I always thought of myself as a pretty on-top-of-things traveler. I read up on local history and customs, learn at least a few words of the language, and look for opportunities to participate in the real life of the culture. I’ve taken overnight buses with locals in Spain, and been dropped off by water taxi on a private Caribbean beach. I swam with tropical fish off a bombed-out bridge in the South Pacific, and attended the opera in Vienna in full evening dress.
So you can imagine how surprised I was to find myself standing outside the closed American Embassy in Bratislava in the cold light of dawn with a husband who had no passport, no credit cards, an international flight scheduled to leave in 12 hours, and no clear idea about what to do next. (I love Bratislava anyway!)
So – how do you protect yourself from this kind of travel experience? (I refuse to say “disaster”, incidentally. Having your passport buried in rubble from an earthquake is a disaster. Losing it IS a nasty shock, however.)
And how do you deal with the loss if it happens?
I wanted to share 4 things I learned that can help you avoid loss or theft of your passport. And, because no plan is foolproof, the 5th step reviews what to do if it happens. These would have helped us a lot – but the one we did do (#5) really did make our recovery easier.
1. Do not keep your passport, cash and credit cards together.
I thought I was being a wise, careful traveler when I got my husband a shiny new “RFID-blocking” leather passport/wallet combination. No one could steal the data from our chips now. He looked like a spy on a mission, like a traveling diplomat. Everything was together, easy to keep track of.
Huge mistake. Huge. Because when everything’s together, then every time you need to pay for anything, you have to get it all out. And, if you’re dealing with cash, which you will in many countries, you have to lay everything down, organize packages, separate cash and coins, and get it all put away. And at some point, you will lay it down and that will be the end of it all.
Keep your cash separate from your credit cards, and keep your passport separate from everything else.
It turns out, thieves don’t actually want your passport. In fact, most of them don’t even want your credit cards. Credit card theft is easy to trace and the risks are high. And passports are not easy to sell. Police encourage people to look for their stolen passports and credit cards in the nearest dumpster.
What the thief wants is your cash. Carry cash, but only what you need that day, and keep it separate from everything else. If it’s taken, it’s only a little and you can replace it from the stash you left in the hotel safe. But if you discover your passport is missing, the fun stops till it’s replaced. And when you start adding up charges for changing flights, extra hotel days, extra meals, transportation and replacement passport charges…losing your passport is not just a scary hassle, it’s also very expensive.
2. When you can, leave your passport in the safe.

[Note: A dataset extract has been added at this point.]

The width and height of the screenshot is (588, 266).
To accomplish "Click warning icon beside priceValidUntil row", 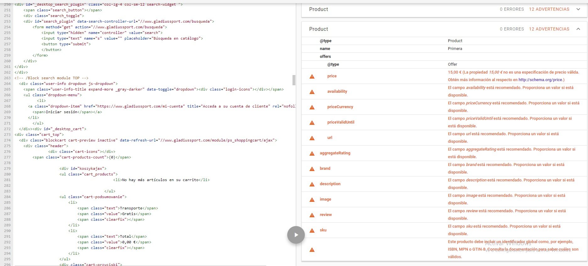I will 312,123.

You need your passport at the airport, on trains and when you’re crossing borders. And some countries (like Thailand) require you to carry them with you. But whenever you can, leave it in the hotel safe. You can leave your extra cash and extra credit cards there, too.
It works great while you stay in one place. The problem, of course, comes when you move around. We’ve all left things behind. Which presents a whole new scenario.
You know who you are, and whether the safe is a good idea for you or not. Still, it has to be said—many experienced travelers find the hotel safe to be the smartest, easiest and safest choice for passport protection.
3. When you carry your passport with you, carry it close.
You can wear one of those “inside your clothes” pouches, though for heaven’s sake do wear it inside your clothes, not outside. If you hang it around your neck, possibly with your money as well, you might as well put up a flag that says “Steal this!”
And please, be sure the little tie thingie doesn’t show. It just looks silly.
You can tell I’m not a fan of inside pouches. Probably because I can’t think of any place where I’d really like that kind of a bulge. I wear a small shoulder bag with an inside zip pocket, where my passport goes and never comes out. It’s close to my chest, under my arm, and behind two zippers. And any wandering hands encounter my fake wallet first.
The most important thing is not to put your passport where you have to get it out. Ever. Only when you absolutely need it. Getting it out other times, like when you have to buy something, ups your chances of losing it. (That’s how my husband lost his.)
4. Do not invest in an expensive leather RFID case. For anything.
Get a cheap RFID-blocking paper sleeve, for your passport, or for your credit cards. Office Depot and Staples have them for about $5. Or wrap them all in foil. Both systems block electronic theft, they’re light, they lie flat, and you won’t tempt to flash them because they’re too cool to hide.
And remember—cash doesn’t need electronic protection, and you don’t have to call anyone if it’s lost.
5. Nothing is foolproof, and we’re all fools sometimes.
Before you leave, make two color copies of your passport and your birth certificate. Put one set in your suitcase and one in your carry-on. If you have some extra ID, put that in as well. It all makes getting a new passport much easier. And if the worst happens, file a police report. You can’t go to the Embassy till they open anyway, and filing a report makes you look responsible.
So. Wisdom for smart travelers. Having your passport handy may seem like a cool, “world traveler” kind of thing to do. But having it hidden securely away gives you the freedom you need to have the journey you want.